Why Legacy Medical Systems Are a Growing ConcernFrank Catucci of Invicti Security on Persistent Threats and Risks Facing Healthcare
Healthcare sector entities' reliance on specialty and legacy equipment, including imaging systems and other gear, continues to present attractive targets for threat actors and a growing risk for medical providers, says Frank Catucci, CTO and head of research at security firm Invicti Security.
"If there is something that an attacker can identify as an inherent weakness in a system or a group of systems within an industry, we tend to see that those types of businesses or that type of industry is attacked in a repetitive manner," he said.
Attackers are leveraging common weak points in a sector, he said in an interview with Information Security Media Group. "The inherent vulnerabilities of older legacy systems, being primarily in a lot of health care settings, set up a perfect storm for these types of attacks," he says.
Entry points leveraging security weaknesses in gear such as outdated medical imaging equipment or the systems that house those records are examples of the kinds of risk concerns within healthcare environments, he said. "They're unhardened, unpatched, vulnerable, contain older software components and are very commonly found in the health care sector."
In this interview with Information Security Media Group (click audio link below photo), Catucci also discusses:
- Recent attacks on healthcare sector entities by Russian-affiliated threat actors;
- Security issues involving cloud and hybrid environments in healthcare;
- Steps healthcare sector entities should consider to address these concerns.

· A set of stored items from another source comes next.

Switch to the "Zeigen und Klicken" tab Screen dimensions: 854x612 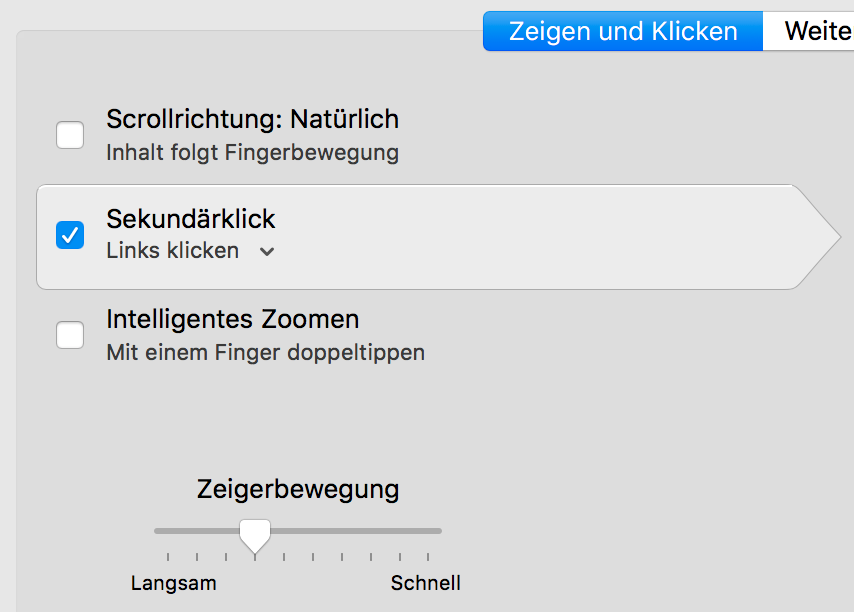click(x=622, y=31)
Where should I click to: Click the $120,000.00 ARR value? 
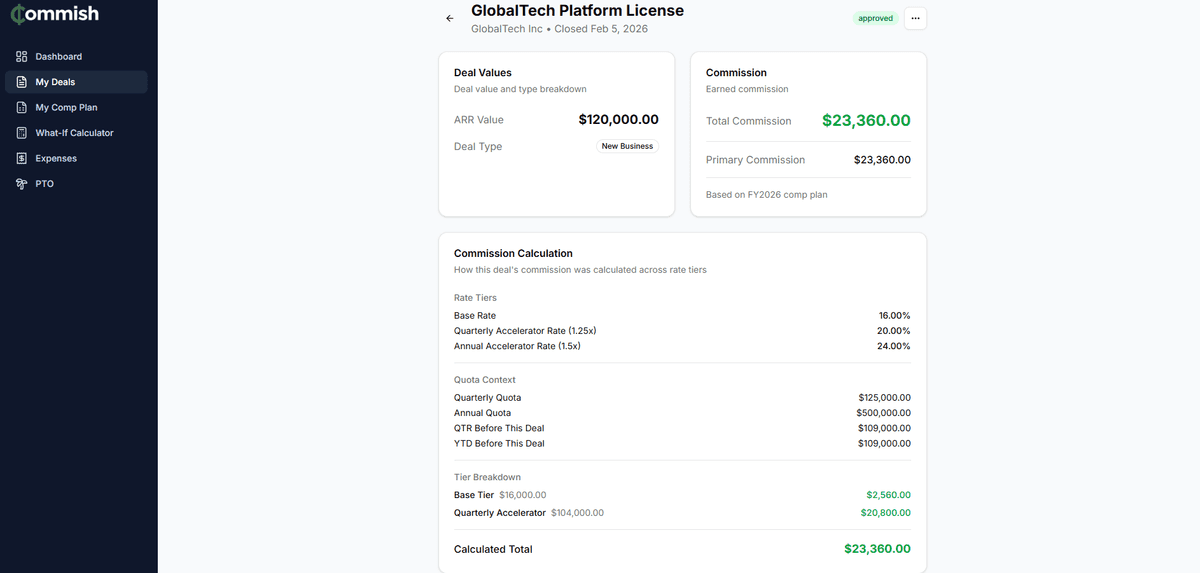click(x=618, y=120)
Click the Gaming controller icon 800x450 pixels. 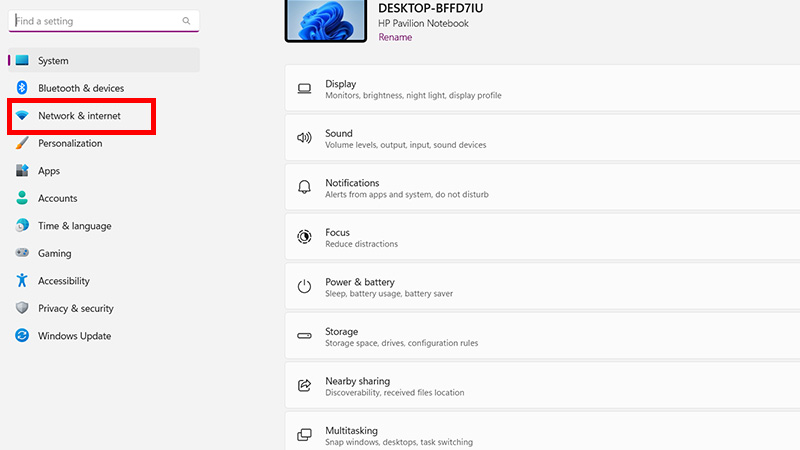point(22,253)
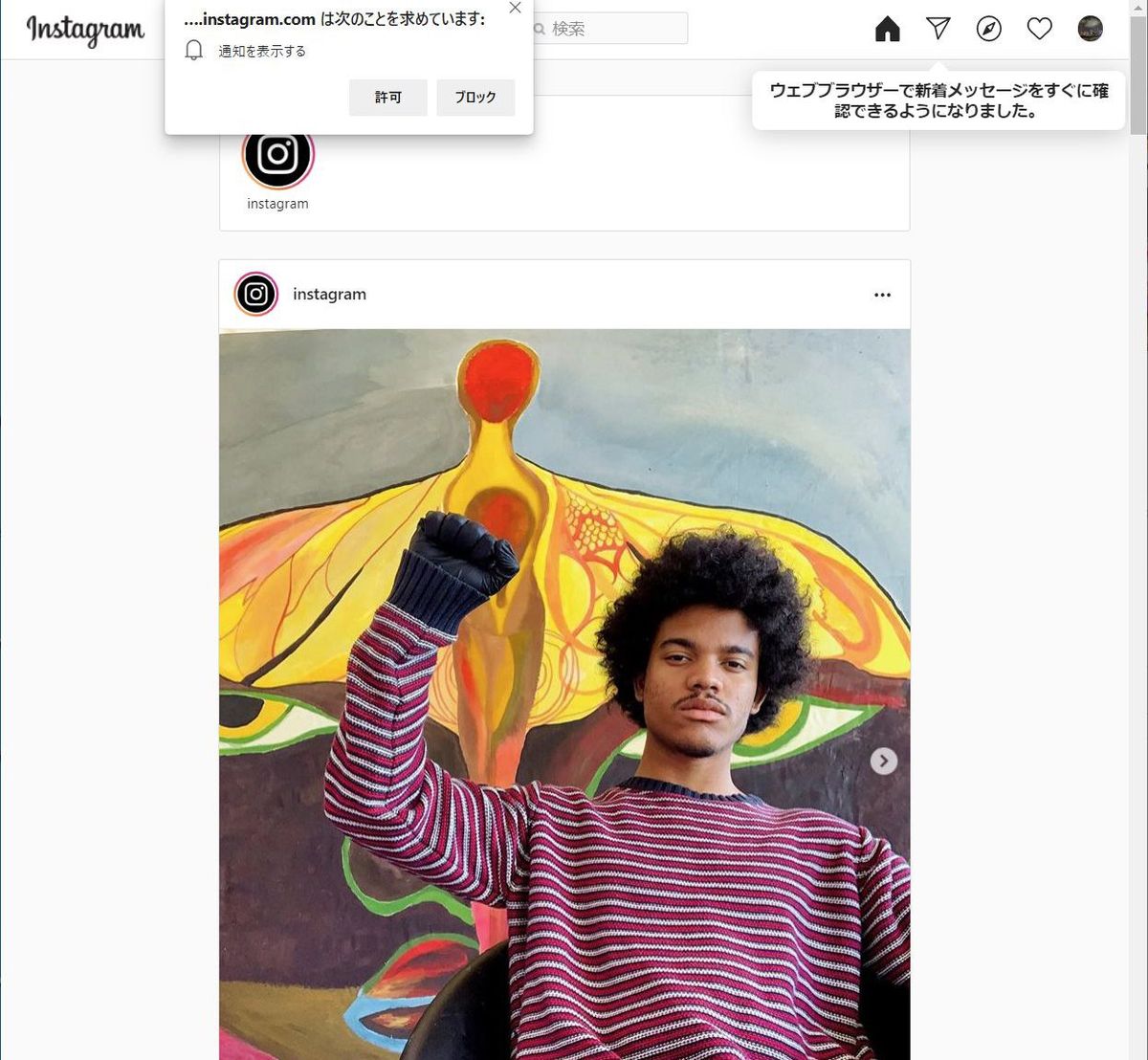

Catucci is a global application security technical leader with over 20 years of experience designing scalable application security specific architecture and partnering with cross-functional engineering and product teams. He is a past OWASP chapter president and contributor to the OWASP bug bounty initiative. He previously served as head of application and product security at Data Robot. Prior to that, Catucci served as senior director of application security and DevSecOps and security researcher at Gartner.